WASHINGTON – Maryland lost 290 police officers between 2000 and 2003, according to new Census Bureau estimates, as departments struggle to retain the officers they have and hire replacements for the ones who are leaving.
Police officials say that natural attrition, combined with Maryland’s relatively high standards for recruits and competition with federal agencies for officers, is making qualified candidates hard to come by.
At the same time, a federal program that had helped some smaller departments hire officers ended in September.
“We’re all losing personnel,” said Mount Rainier Police Chief H. Frederick Keeney, who is also president of the Maryland Chiefs of Police Association. “What the feds don’t take from us they take from the applicant pool.”
Despite the drop, most police agencies contacted said they are getting by — and crime stats back them up. According to the FBI, violent crimes in Maryland fell by about 10 percent and property crimes fell by more than 5 percent from 2000 to 2003.
But most also said they would welcome more bodies.
Shortages are being seen across the board. Maryland State Police are authorized for 1,596 troopers, but it currently is about 77 troopers shy of that level, said Elena Russo, a state police spokeswoman.
She said the department loses about nine troopers a month, mostly to retirements. A Maryland state trooper can retire after 22 years of service. In order to keep up, Russo said state police typically try to run 180 troopers a year through their academy, but not all of them finish the course.
“At this point it hasn’t been a problem,” Russo said. “We’re getting a lot more troopers on the road than in the past.”
Other departments have tried to keep up by hiring officers through a Justice Department program that paid up to one-third of the cost of a new officer’s salary for three years, up to $75,000. But funding for the program was cut for fiscal 2005, which began Oct. 1.
Gaithersburg, Cambridge and Montgomery County police received funds from the federal in fiscal 2004, money that Gaithersburg Chief Mary Ann Viverette said put four new officers on the street. But once the money dries up, she said, “there could potentially be some problems.”
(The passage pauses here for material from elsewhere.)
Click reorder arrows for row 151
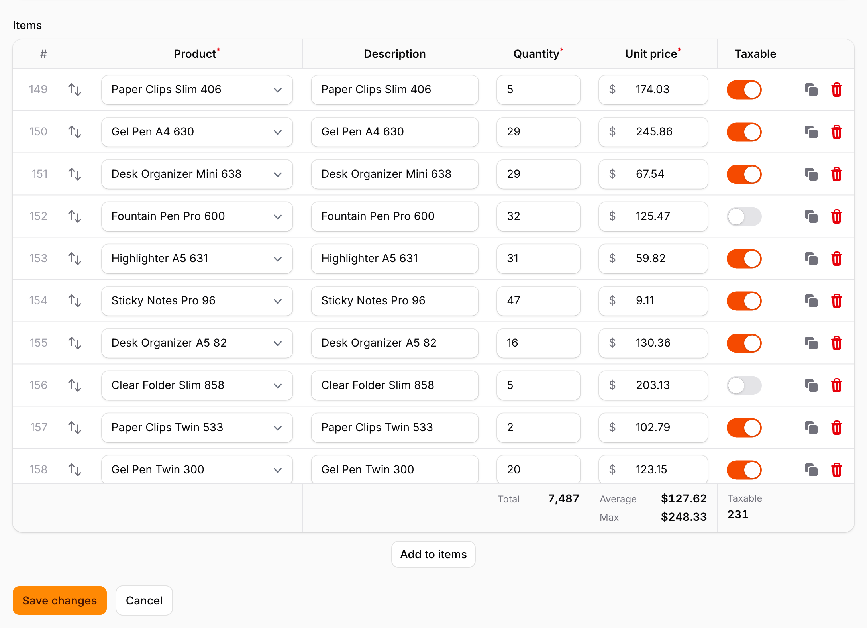Image resolution: width=867 pixels, height=628 pixels. click(75, 174)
“If I go asking for five officers next year, the mayor and council might say that we need to spend the money somewhere else,” she said. “Of course when you’ve got a grant in your pocket, it makes things a bit easier.”
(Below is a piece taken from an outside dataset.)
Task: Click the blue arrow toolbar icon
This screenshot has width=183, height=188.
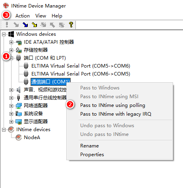Action: point(25,25)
Maryland police agencies are also hampered by the state’s stringent drug-use guidelines for police candidates, Keeney said. Police applicants in Maryland must never have used heroin, PCP or LSD, for example, and they cannot have used marijuana more than 20 times in their lives or even once in the last two years.
Some agencies have lobbied the Maryland Police Training Commission over the past several years to relax some of the drug-use standards in order to get more applicants. But the Maryland Lodge of the Fraternal Order of Police would be “dead set against” such a change, said Stuart Sardeson, second vice president of the lodge.
Sardeson, a retired sergeant with the Baltimore County Police Department, said the union is not as concerned with a small decrease in the number of officers as it is with making sure that quality remains high.
“Naturally the FOP would like not to lose a body,” Sardeson said. But “we want the highest quality.”
Even when an officer has been budgeted and a qualified candidate found, however, officials say competition among departments for officers can be fierce, especially when the federal government becomes involved.
Since Sept. 11, 2001, both the federal government and the D.C. Metropolitan Police have increased their numbers, taking a lot of officers from the areas surrounding the District, Keeney said.
That hits smaller departments particularly hard because they often cannot compete with better benefits and higher salaries offered by the federal government and larger municipal and county departments, Keeney added.